90 s. Time constant (15 s) × six = response time. Refer to Sect. 1.
The enthalpy change, ΔrH, for the first reaction is (2.0 J/0.038 mmole) = −52 J/mmole or −52 kJ/mole. ΔrH for the second reaction is 0 kJ/mole. ΔrH for dilution of the titrant is (−0.1 J/0.021 mmole) = +4.8 kJ/mole. Amines are usually more basic than carboxylates, so the expectation is that the amine is the first reaction, but the proof is the ΔrH value, −50 kJ/mole is a defining characteristic for protonation of amines, and 0 kJ/mole is a defining characteristic of protonation of carboxylate groups. The mole ratio of amine to carboxylate is (0.038/0.041) = 0.93. Refer to Sect. 3.9.

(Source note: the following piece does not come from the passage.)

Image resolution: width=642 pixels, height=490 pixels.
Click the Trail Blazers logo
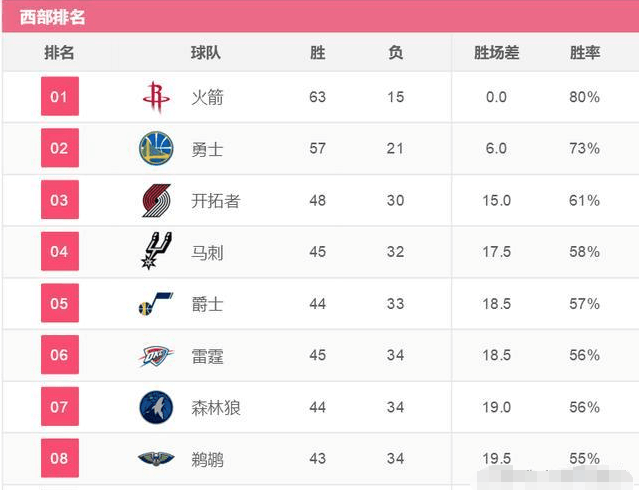[156, 200]
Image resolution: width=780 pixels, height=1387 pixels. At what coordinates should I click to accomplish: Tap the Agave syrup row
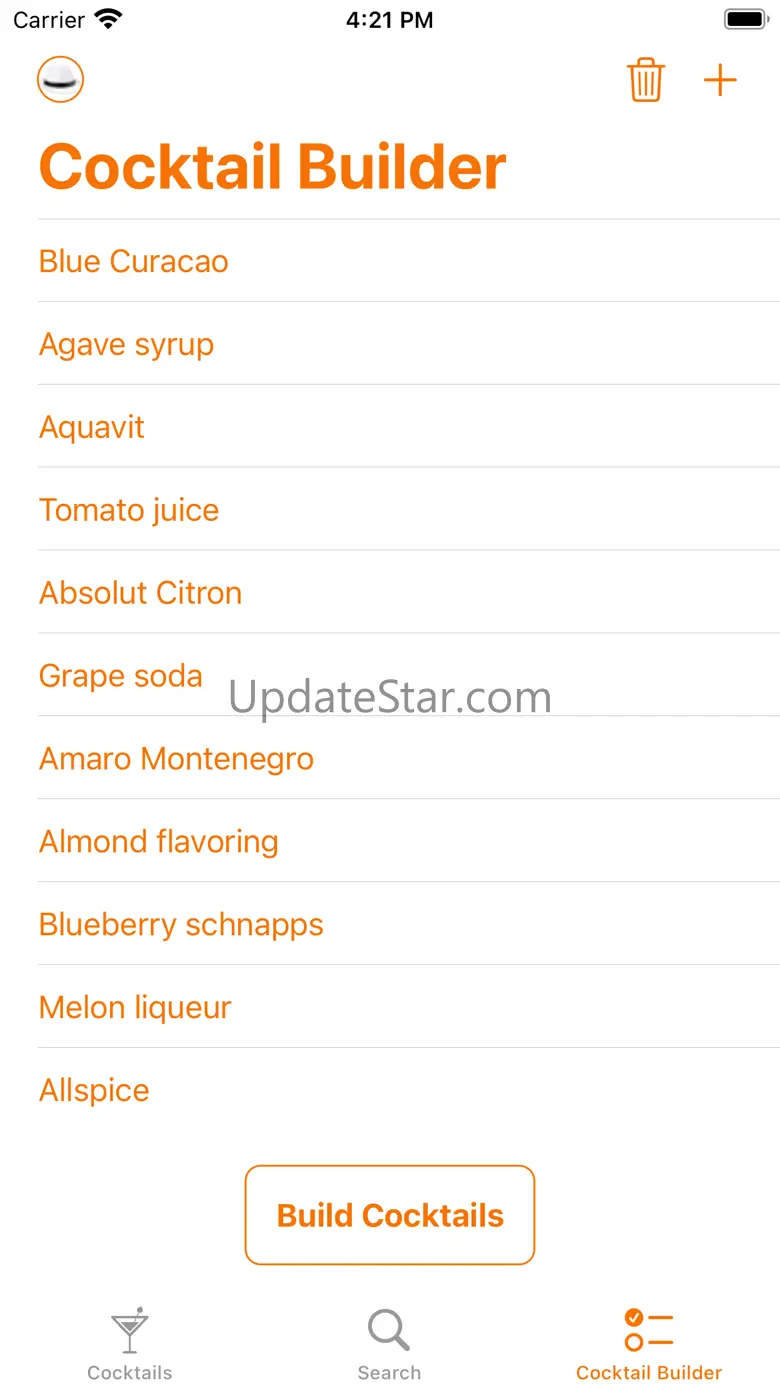pos(127,344)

The stoichiometry is three stronger binding sites and four weaker binding sites. Both kinds of sites are cooperative, i.e., K1 ≈ K2 ≈ K3 < K4 ≈ K5 ≈ K6 ≈ K7. The enthalpy change, ΔrH, for the strong binding site is −50 kJ/mole and for the weaker binding site, −30 kJ/mole. The rounded endpoints show that the binding constants β3 and β4–7 could be calculated from these data. Refer to Sects. 2, 3.4, 3.8, and 5.

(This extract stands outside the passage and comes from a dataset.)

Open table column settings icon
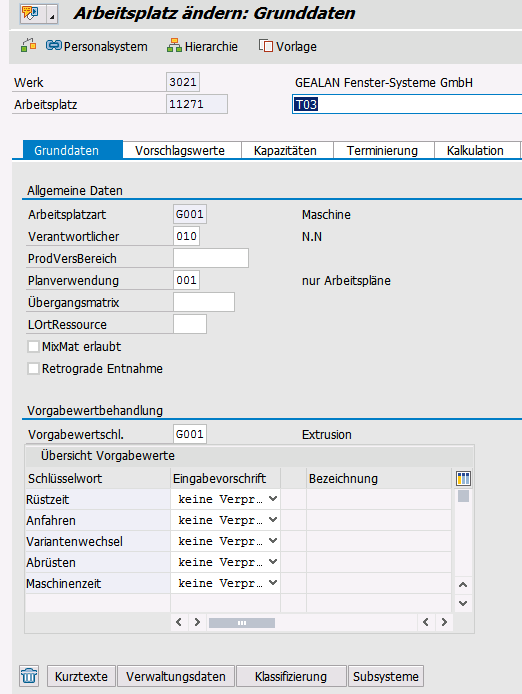Image resolution: width=522 pixels, height=694 pixels. [463, 478]
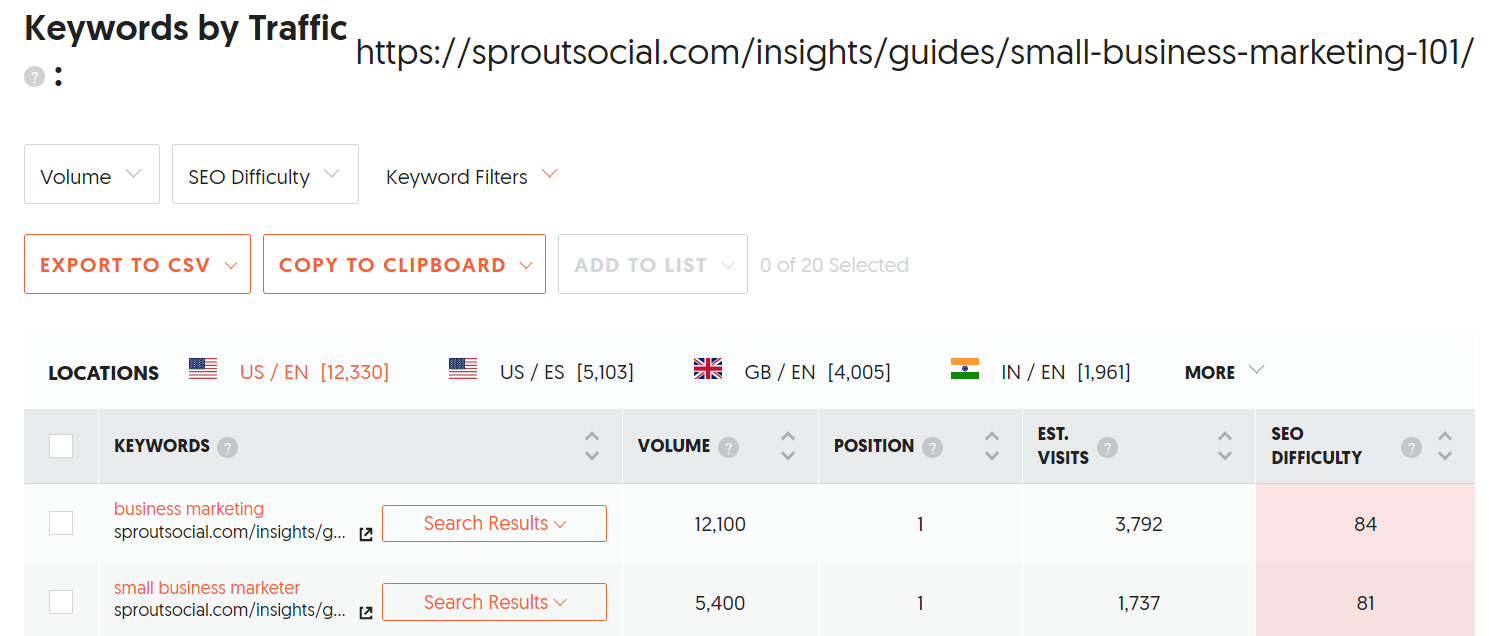Screen dimensions: 1489x636
Task: Click the Volume column help icon
Action: (728, 447)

The concentration of nitrite is 59 μM. (11.21 J/°C)(0.0053 °C) = 0.0594 J; (0.0594 J)/(−402,000 J/mol)) = 0.1478 μmols product; 1:1 relationship, so the concentration is (0.1478)/(2.5 mL) = 59 μM. There is a large excess of sulfamic acid, i.e., (0.05 M)(106 μmole/mole)(10−3 L/mL)(0.15 mL) = 7.5 μmoles. The temperature measurement limits the answer to two significant digits. Refer to Sect. 3.3.